Where can this be useful?

Say that you have a graphical application that you're building that creates buttons out of an undefined number of files in a directory.

Each button has a unique "hitbox" coordinate relative to it's position in an array, and you need to be able to uniquely handle a mouse click for each button.

The Functions class is meant to be placed inside another, more complex, class.

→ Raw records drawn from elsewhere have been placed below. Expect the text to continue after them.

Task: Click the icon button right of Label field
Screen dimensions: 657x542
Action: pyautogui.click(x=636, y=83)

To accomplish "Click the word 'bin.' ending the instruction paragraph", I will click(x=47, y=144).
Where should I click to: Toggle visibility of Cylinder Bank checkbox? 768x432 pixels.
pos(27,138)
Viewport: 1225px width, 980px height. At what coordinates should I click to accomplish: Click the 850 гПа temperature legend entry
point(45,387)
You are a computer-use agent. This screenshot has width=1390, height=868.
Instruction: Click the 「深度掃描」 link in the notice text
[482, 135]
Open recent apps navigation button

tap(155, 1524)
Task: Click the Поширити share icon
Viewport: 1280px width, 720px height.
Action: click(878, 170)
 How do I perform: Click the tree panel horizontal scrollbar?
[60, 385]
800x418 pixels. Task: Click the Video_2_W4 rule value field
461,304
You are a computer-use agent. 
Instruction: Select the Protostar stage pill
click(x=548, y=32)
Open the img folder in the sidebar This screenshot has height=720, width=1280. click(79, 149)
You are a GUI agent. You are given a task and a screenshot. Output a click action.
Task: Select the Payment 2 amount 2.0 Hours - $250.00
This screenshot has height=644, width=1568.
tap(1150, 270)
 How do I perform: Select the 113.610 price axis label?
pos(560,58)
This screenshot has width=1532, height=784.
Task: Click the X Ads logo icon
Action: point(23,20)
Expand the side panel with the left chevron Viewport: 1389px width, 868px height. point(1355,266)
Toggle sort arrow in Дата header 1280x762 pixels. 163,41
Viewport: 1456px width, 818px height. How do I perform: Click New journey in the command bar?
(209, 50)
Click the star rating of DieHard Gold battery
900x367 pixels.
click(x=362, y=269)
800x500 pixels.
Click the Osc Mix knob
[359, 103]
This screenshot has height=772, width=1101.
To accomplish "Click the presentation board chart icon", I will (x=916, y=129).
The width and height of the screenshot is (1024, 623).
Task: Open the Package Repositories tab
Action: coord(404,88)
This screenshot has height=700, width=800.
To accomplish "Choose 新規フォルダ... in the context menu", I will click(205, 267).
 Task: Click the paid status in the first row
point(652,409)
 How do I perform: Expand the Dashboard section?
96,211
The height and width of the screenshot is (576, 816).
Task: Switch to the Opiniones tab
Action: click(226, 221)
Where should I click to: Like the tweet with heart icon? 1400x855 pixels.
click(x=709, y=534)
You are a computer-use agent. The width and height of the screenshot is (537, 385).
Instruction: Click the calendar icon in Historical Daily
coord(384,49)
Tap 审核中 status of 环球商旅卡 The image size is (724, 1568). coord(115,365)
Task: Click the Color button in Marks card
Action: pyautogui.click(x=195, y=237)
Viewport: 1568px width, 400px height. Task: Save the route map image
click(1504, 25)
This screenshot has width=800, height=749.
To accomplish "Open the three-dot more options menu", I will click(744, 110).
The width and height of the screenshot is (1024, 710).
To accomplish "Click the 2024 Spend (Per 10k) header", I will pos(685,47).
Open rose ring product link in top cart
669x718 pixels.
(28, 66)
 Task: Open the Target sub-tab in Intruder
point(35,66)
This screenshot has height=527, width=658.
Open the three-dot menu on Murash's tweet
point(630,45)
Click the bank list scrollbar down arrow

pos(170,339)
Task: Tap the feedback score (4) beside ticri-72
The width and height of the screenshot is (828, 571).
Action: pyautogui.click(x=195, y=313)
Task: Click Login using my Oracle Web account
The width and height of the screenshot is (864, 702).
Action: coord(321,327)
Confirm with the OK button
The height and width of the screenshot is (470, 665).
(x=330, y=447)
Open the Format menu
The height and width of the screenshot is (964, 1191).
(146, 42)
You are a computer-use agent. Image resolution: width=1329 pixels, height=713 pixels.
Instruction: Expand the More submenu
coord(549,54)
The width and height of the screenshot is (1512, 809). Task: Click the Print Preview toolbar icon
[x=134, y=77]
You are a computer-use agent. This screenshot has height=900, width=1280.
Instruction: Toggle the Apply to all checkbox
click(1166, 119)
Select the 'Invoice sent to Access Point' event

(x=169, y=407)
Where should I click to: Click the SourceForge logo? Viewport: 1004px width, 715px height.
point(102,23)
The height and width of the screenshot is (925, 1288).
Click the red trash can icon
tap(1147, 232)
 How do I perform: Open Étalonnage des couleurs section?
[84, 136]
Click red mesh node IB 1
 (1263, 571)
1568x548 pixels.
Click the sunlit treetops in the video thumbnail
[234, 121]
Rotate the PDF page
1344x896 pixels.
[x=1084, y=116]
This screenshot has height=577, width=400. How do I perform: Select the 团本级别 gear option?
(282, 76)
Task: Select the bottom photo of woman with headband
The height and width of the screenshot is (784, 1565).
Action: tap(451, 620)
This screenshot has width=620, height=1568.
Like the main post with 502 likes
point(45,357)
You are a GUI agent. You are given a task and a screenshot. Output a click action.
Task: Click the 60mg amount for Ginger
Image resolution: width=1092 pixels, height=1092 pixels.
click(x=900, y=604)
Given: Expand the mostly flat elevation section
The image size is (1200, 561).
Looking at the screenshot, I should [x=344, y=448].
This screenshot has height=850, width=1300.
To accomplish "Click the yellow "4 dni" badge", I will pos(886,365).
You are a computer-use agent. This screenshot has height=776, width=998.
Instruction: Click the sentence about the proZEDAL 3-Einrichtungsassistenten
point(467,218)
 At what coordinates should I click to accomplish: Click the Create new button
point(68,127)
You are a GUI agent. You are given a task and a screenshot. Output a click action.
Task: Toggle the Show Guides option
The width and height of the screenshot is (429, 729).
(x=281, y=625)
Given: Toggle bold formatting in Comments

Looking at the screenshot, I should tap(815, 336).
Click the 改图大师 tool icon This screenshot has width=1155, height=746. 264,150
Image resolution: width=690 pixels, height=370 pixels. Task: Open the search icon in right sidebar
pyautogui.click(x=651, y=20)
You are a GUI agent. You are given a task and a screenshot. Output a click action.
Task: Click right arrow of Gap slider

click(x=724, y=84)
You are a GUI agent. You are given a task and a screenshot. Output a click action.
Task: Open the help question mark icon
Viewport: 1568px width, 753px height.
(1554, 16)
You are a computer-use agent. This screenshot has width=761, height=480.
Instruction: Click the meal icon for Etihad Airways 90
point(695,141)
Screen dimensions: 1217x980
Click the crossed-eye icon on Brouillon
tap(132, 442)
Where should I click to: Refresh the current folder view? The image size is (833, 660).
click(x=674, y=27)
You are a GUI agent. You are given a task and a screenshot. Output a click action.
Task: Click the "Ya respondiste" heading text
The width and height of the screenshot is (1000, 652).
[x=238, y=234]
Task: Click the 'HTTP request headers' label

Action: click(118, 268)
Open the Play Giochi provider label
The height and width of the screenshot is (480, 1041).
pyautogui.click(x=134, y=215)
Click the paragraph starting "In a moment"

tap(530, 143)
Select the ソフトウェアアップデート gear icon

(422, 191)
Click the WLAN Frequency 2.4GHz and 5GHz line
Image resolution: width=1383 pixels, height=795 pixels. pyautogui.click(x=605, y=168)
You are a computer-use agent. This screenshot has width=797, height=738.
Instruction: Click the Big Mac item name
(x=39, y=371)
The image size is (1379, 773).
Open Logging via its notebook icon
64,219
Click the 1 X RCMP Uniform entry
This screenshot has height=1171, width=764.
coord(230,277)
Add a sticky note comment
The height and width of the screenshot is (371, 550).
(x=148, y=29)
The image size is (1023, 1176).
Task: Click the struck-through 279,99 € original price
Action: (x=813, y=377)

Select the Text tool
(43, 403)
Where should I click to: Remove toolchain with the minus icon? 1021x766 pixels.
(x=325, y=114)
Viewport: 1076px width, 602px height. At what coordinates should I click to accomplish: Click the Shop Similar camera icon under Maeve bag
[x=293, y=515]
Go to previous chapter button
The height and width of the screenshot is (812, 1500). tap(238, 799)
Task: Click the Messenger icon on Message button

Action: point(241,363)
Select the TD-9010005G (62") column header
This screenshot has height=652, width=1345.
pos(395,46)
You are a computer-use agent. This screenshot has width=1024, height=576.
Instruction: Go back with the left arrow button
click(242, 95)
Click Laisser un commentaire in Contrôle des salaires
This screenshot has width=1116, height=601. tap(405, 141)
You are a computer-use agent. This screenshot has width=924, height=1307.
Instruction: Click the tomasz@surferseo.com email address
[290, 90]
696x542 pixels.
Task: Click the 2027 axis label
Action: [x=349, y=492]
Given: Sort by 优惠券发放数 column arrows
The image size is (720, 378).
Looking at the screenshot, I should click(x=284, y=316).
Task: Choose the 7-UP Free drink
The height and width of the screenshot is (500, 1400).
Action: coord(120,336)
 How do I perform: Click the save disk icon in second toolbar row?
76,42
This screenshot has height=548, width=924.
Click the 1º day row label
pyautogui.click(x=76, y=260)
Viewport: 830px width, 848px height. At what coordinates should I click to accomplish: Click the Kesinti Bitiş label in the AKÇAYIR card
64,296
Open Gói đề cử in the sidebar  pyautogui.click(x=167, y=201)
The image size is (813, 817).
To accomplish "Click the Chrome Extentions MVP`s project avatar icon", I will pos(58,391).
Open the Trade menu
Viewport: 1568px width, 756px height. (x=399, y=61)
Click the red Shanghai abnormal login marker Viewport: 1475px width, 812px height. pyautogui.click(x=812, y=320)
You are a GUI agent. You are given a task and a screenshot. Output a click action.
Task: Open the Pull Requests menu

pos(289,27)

Where the point of the function pointer is to make it easier to redefine the button click event when different algorithms are required for the same "form element".

Upvotes: 0

Armen Tsirunyan
Armen Tsirunyan

Reputation: 133014

arr    //arr 
arr [] //is an array (so index it)
* arr [] //of pointers (so dereference them)
(* arr [])() //to functions taking nothing (so call them with ())
void (* arr [])() //returning void

so your answer is

void (* arr [])() = {};

But naturally, this is a bad practice, just use typedefs :)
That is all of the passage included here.